◆ Task requirements ◆
From the data that follows, print exactly the lines starting at the one containing "Given: Open the green hamburger menu" and ending at the one containing "has height=607, width=1024."; include both of them and nothing more.

◆ Excerpted records ◆
[Start of Attachment]
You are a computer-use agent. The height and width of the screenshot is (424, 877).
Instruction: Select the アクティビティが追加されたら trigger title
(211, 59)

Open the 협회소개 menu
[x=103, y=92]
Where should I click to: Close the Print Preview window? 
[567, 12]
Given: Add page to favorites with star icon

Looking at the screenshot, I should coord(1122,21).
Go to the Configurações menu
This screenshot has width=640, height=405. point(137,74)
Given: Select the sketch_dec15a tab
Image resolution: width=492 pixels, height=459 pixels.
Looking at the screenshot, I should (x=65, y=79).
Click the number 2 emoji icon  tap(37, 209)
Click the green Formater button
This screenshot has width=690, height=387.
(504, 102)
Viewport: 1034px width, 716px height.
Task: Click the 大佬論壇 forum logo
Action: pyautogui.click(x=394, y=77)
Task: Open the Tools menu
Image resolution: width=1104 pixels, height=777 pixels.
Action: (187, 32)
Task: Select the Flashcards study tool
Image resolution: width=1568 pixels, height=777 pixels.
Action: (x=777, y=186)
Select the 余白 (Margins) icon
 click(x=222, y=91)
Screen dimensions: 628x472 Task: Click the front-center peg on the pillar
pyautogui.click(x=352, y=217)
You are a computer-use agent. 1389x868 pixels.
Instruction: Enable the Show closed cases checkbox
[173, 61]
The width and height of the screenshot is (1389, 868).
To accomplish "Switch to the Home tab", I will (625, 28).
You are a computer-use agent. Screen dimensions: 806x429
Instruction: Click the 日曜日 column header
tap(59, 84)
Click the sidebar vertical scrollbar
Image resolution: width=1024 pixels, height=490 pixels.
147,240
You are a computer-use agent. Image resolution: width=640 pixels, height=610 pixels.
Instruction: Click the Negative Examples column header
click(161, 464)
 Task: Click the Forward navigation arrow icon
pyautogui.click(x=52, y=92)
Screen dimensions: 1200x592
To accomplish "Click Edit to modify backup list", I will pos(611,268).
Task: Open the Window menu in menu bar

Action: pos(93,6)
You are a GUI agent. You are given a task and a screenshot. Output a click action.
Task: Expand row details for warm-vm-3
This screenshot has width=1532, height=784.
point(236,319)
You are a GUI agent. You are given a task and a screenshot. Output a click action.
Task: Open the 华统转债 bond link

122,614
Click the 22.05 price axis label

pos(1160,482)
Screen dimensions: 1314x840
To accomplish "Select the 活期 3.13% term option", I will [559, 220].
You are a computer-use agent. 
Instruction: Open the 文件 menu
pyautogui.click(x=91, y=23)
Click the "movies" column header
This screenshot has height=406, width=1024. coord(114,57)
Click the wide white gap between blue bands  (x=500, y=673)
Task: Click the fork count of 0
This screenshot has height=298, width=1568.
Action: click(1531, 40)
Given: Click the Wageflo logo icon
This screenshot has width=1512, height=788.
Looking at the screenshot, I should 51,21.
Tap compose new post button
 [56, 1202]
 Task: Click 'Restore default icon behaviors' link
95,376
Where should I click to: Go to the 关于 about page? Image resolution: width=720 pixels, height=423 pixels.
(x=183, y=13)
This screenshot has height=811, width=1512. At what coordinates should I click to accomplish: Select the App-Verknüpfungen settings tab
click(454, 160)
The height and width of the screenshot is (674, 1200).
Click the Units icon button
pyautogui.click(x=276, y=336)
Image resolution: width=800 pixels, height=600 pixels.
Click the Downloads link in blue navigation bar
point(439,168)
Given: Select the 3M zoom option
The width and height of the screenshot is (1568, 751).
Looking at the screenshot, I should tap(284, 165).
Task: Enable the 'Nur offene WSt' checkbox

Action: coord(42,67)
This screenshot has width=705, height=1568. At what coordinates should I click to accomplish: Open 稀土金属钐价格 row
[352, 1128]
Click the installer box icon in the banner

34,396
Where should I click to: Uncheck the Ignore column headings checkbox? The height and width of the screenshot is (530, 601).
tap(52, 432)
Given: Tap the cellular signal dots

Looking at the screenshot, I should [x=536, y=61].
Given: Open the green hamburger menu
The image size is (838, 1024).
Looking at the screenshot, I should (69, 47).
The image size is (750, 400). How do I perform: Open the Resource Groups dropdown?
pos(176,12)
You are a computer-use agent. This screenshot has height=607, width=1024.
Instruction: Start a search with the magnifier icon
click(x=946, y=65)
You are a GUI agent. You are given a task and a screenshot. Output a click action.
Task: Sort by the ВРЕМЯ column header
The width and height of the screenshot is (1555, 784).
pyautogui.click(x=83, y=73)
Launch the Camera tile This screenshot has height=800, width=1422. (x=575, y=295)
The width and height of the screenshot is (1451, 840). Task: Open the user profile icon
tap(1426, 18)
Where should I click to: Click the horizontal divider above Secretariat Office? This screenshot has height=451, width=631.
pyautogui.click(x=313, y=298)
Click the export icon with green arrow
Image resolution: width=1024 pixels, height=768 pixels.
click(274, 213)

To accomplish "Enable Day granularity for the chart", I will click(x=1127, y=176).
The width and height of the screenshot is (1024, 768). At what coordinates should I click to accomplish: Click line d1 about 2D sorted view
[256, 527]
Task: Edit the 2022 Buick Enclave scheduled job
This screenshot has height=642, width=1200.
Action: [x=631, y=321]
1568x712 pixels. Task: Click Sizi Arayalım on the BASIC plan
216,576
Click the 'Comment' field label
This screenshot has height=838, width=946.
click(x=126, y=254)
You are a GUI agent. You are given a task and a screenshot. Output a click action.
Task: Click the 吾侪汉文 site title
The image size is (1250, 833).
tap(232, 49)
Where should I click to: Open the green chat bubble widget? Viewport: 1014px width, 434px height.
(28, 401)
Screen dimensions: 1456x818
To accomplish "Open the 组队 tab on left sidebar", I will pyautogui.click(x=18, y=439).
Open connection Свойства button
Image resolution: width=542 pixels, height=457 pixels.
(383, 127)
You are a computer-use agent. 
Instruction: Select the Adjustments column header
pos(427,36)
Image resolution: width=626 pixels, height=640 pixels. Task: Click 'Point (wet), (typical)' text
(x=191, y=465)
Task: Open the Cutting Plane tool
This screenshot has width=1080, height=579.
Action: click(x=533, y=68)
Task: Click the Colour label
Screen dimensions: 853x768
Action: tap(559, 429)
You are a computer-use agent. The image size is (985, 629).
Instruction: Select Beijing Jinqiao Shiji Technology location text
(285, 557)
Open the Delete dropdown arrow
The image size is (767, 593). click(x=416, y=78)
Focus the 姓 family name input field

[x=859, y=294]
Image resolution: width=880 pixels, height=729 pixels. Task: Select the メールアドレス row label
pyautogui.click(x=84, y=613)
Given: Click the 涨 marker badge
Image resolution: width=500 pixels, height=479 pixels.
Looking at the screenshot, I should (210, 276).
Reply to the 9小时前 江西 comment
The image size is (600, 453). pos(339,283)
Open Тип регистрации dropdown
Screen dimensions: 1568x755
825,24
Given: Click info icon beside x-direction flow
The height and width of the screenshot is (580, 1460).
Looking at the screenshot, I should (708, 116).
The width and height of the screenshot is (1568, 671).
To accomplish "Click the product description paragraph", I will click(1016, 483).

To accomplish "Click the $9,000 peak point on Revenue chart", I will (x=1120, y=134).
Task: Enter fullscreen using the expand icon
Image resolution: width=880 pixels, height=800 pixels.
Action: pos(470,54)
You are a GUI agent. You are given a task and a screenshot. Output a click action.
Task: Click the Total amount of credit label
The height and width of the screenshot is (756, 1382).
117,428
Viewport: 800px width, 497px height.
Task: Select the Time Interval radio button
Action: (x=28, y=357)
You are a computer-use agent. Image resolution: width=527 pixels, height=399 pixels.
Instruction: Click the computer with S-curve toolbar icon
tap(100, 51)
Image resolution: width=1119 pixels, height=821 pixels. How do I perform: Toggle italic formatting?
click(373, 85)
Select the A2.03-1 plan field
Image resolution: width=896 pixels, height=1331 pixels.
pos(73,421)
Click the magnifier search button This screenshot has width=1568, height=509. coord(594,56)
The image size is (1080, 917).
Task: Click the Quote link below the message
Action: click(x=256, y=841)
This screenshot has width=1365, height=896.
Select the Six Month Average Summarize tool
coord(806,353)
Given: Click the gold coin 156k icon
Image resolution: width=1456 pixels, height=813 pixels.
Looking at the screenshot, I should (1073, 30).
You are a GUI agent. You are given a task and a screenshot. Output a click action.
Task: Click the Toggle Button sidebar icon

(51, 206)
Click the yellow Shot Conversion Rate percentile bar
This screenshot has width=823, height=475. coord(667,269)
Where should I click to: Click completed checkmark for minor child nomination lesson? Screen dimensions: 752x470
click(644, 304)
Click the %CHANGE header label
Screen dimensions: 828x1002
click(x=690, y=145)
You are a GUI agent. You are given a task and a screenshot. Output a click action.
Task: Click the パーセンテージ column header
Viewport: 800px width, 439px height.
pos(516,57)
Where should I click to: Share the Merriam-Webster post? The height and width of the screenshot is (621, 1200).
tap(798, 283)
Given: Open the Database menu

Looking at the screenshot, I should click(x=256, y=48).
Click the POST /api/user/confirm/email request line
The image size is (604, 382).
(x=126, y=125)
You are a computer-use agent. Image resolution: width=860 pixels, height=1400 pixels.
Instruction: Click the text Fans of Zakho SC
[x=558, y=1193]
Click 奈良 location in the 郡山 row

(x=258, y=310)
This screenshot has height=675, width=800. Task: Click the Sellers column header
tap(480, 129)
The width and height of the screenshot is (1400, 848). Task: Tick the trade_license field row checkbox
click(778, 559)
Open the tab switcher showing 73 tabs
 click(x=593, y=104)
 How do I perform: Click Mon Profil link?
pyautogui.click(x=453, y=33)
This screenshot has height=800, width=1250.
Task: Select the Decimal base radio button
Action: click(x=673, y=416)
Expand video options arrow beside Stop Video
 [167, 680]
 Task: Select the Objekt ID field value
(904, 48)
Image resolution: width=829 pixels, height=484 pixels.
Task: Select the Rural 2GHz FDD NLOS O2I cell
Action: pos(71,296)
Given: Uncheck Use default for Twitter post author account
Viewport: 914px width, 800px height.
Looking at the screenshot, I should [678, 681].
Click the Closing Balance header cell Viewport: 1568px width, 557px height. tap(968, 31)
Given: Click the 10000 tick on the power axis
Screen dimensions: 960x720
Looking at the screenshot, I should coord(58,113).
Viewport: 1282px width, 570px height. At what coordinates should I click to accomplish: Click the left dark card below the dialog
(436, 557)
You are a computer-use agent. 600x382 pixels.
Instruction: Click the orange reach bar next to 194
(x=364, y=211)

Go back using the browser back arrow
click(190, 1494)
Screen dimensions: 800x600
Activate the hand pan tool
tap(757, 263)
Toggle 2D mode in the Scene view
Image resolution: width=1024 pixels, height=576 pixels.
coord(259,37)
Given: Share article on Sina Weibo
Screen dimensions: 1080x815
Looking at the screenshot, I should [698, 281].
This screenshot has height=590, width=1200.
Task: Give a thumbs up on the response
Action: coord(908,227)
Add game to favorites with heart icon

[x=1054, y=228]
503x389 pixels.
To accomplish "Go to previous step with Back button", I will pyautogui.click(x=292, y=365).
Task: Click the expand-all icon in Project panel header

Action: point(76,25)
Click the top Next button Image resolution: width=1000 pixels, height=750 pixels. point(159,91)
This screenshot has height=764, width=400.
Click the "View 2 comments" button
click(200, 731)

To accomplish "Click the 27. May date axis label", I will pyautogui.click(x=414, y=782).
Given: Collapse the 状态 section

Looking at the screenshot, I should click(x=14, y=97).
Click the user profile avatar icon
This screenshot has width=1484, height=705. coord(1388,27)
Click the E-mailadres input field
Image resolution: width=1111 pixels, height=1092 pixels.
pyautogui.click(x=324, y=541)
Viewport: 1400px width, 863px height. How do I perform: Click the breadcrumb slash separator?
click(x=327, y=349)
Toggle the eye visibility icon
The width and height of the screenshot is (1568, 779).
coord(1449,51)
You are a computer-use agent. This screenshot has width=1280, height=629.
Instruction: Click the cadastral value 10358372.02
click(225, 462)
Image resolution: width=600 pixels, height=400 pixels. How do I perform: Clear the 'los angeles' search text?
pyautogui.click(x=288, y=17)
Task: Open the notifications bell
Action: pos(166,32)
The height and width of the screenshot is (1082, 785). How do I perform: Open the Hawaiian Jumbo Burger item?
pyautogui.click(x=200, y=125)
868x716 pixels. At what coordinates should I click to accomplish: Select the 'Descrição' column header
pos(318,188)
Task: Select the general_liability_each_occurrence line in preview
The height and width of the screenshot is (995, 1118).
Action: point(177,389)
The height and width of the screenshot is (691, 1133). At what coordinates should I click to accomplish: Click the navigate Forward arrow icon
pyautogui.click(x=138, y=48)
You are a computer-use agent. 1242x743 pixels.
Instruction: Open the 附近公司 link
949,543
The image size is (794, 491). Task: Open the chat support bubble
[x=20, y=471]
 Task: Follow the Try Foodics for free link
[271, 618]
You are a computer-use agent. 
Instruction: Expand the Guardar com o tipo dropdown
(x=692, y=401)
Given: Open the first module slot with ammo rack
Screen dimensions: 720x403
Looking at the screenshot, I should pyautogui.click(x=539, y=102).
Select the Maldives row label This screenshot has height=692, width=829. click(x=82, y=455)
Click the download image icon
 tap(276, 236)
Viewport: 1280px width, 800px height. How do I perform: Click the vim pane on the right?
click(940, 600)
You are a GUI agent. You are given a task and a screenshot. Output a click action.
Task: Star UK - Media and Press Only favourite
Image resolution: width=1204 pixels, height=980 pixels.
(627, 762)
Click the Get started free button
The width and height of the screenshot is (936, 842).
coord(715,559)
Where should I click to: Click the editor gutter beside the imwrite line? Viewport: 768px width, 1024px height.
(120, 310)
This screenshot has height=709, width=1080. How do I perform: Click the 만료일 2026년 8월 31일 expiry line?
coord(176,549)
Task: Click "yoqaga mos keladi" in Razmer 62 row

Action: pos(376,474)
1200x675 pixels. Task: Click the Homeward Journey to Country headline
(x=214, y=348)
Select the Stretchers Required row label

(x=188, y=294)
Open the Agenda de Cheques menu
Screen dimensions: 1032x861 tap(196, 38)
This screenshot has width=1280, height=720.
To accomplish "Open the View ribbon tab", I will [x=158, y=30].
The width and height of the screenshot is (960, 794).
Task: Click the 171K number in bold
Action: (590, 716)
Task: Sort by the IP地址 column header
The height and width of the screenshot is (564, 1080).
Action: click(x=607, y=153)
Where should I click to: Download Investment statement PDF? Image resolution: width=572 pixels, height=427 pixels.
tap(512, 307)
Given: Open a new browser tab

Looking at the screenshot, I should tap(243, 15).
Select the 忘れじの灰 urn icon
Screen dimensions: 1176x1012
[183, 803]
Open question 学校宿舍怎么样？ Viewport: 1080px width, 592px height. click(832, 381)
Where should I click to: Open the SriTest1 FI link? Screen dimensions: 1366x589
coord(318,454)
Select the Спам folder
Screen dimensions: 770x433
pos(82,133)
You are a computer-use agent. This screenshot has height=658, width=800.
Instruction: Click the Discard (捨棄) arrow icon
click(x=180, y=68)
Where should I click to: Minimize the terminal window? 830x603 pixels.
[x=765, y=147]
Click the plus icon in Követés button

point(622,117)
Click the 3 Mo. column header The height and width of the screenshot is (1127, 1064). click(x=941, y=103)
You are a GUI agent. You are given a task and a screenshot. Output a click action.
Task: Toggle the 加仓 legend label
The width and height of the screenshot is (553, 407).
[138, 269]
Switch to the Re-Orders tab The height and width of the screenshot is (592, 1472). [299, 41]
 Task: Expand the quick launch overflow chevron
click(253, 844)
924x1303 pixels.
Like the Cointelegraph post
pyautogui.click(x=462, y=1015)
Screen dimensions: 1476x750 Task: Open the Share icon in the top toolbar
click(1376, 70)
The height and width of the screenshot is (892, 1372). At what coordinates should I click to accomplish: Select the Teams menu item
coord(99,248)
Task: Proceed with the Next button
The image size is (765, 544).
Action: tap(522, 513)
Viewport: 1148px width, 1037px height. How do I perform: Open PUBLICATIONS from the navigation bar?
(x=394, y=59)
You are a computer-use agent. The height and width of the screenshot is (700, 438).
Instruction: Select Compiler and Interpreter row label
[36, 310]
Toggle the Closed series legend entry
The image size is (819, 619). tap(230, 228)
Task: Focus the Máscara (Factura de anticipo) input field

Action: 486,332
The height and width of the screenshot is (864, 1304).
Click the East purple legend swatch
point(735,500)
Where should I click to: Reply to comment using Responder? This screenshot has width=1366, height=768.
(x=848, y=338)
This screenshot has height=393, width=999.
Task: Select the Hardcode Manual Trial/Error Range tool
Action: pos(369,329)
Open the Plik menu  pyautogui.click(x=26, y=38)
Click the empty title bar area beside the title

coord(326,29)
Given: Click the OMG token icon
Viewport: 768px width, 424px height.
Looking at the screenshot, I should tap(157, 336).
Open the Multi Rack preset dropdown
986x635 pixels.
[End of Attachment]
◆ Exercise answer ◆
Given: Open the green hamburger menu
The image size is (838, 1024).
Looking at the screenshot, I should (69, 47).
The image size is (750, 400). How do I perform: Open the Resource Groups dropdown?
pos(176,12)
You are a computer-use agent. This screenshot has height=607, width=1024.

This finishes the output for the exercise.